Our brain waves can range from low frequency to high amplitude and high frequency to low amplitude. The brain waves create binaural beats which lead to different mental states which affect the brain in different ways.

There are five different brain waves:

Delta: 1-4 Hz. Delta is the lowest frequency state, and it’s linked to:

  • Deep sleep
  • Healing and pain relief
  • Meditation
  • Anti-aging: cortisol reduction/DHEA increase
  • Access to the unconscious mind

Theta: 4-8 Hz. Theta binaural beats benefits include:

  • Meditation
  • Deep relaxation
  • Creativity

Alpha: 8-14 Hz. When in an alpha state of mind, you’ll find yourself being productive. Alpha brain waves help you to:

  • Relax and focus
  • Reduce Stress
  • Maintain positive thinking
  • Increase your learning capabilities
  • Easily engage in activities and the environment because you are in a state of flow

Beta: 14-30 Hz. Beta is a higher frequency brainwave and helps in:

  • For keeping your attention focused
  • For Analytical thinking and problem solving
  • Stimulates energy and action
  • High-level cognition

Gamma: 30-100 Hz. With a higher frequency than beta, these brain waves help in:

  • Increased cognitive enhancement
  • Attention to detail, helping in memory recall
  • A different way of thinking, which is a sign of creativity

Benefits of Binaural Beats

It’s said that binaural beats can induce the same mental state associated with a meditation practice, just quicker. In effect, binaural beats can:

  • reduce anxiety
  • increase focus and concentration
  • lower stress
  • increase relaxation
  • foster positive moods
  • promote creativity
  • help manage pain

Meditation is a method of calming our minds and being aware of the random thoughts that we can’t help but think of. After all, we don’t ask to think the things we think. By being aware of our random thoughts we can tune them out by thinking about our breathing, where we are, what’s around us, and the weight of our body.

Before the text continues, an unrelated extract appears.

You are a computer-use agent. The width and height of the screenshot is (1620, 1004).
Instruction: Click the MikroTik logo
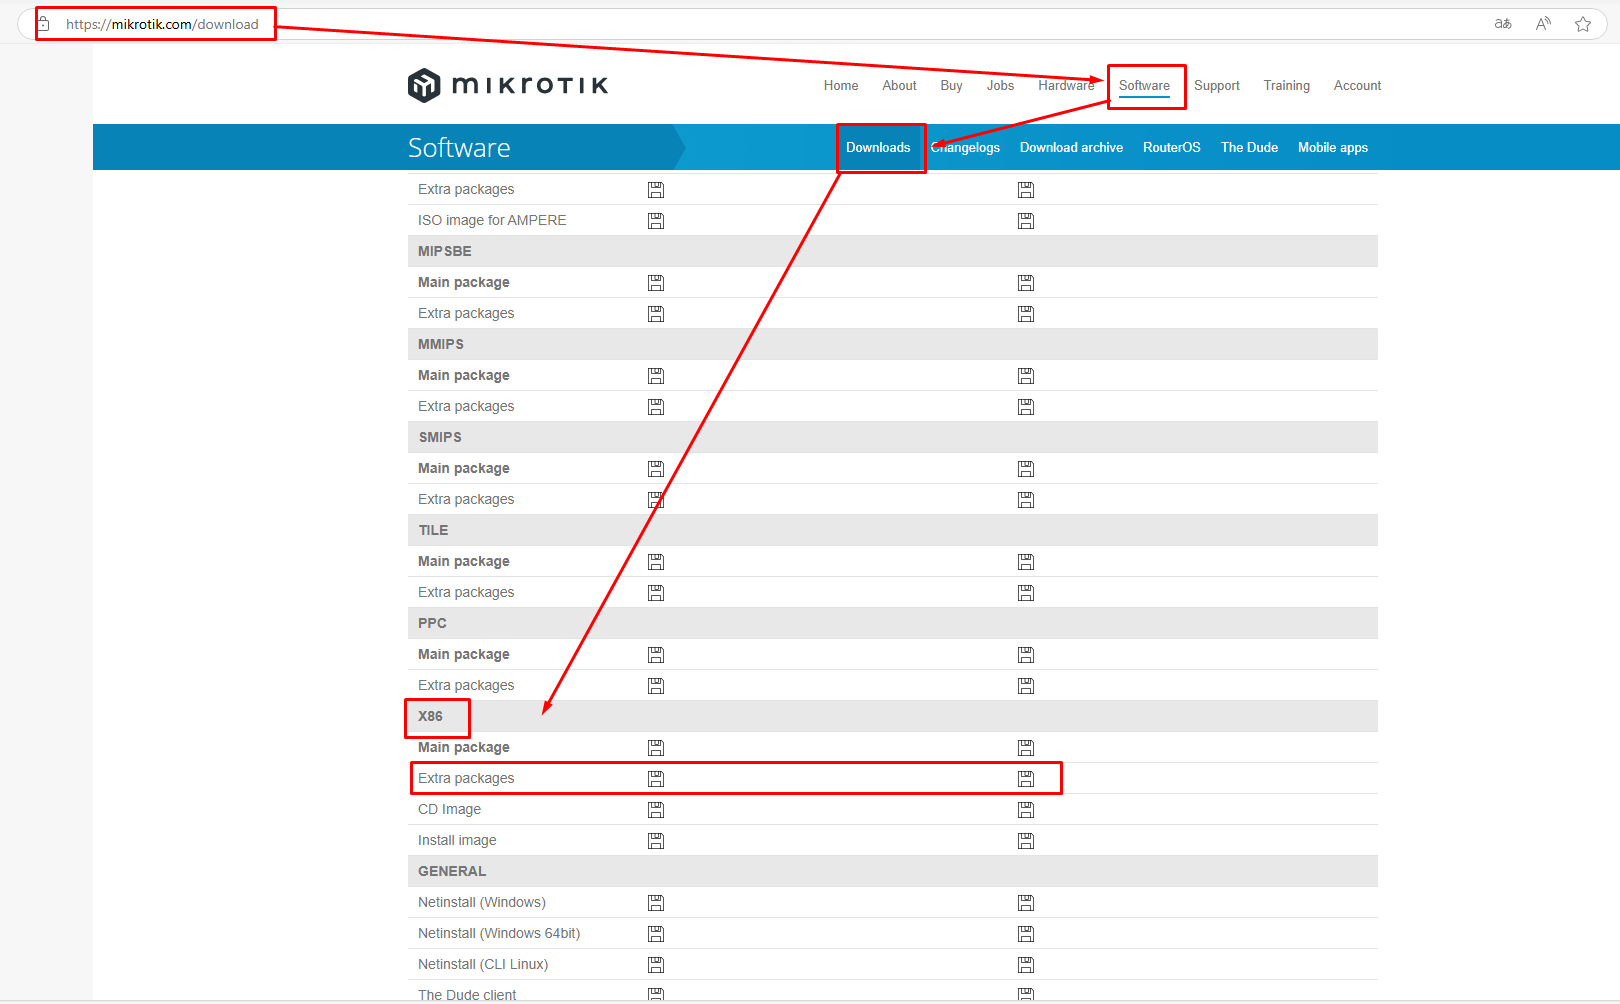coord(507,85)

Regularly practising meditation helps reduce stress and anxiety levels, Source: Men’s Journal

Regularly practising meditation in this way lowers stress and anxiety levels. Meditation also slows down the rate of brain ageing and the loss of memory, lengthens our attention span, and promotes mental wellbeing. But practising meditation regularly can be a little tricky. It’s hard to form a new habit. This is why people look to technology for help.

Binaural beats that sit between 1 and 30 Hz are said to create the brain wave pattern that we would equally experience while meditating. By listening to a sound with a particular frequency, your brain waves synchronize with that frequency.

It’s said that binaural beats help our minds create the frequency needed for our brain to create the same brain waves that we would experience during meditation. The use of binaural beats in this way is sometimes called brain wave entrainment technology.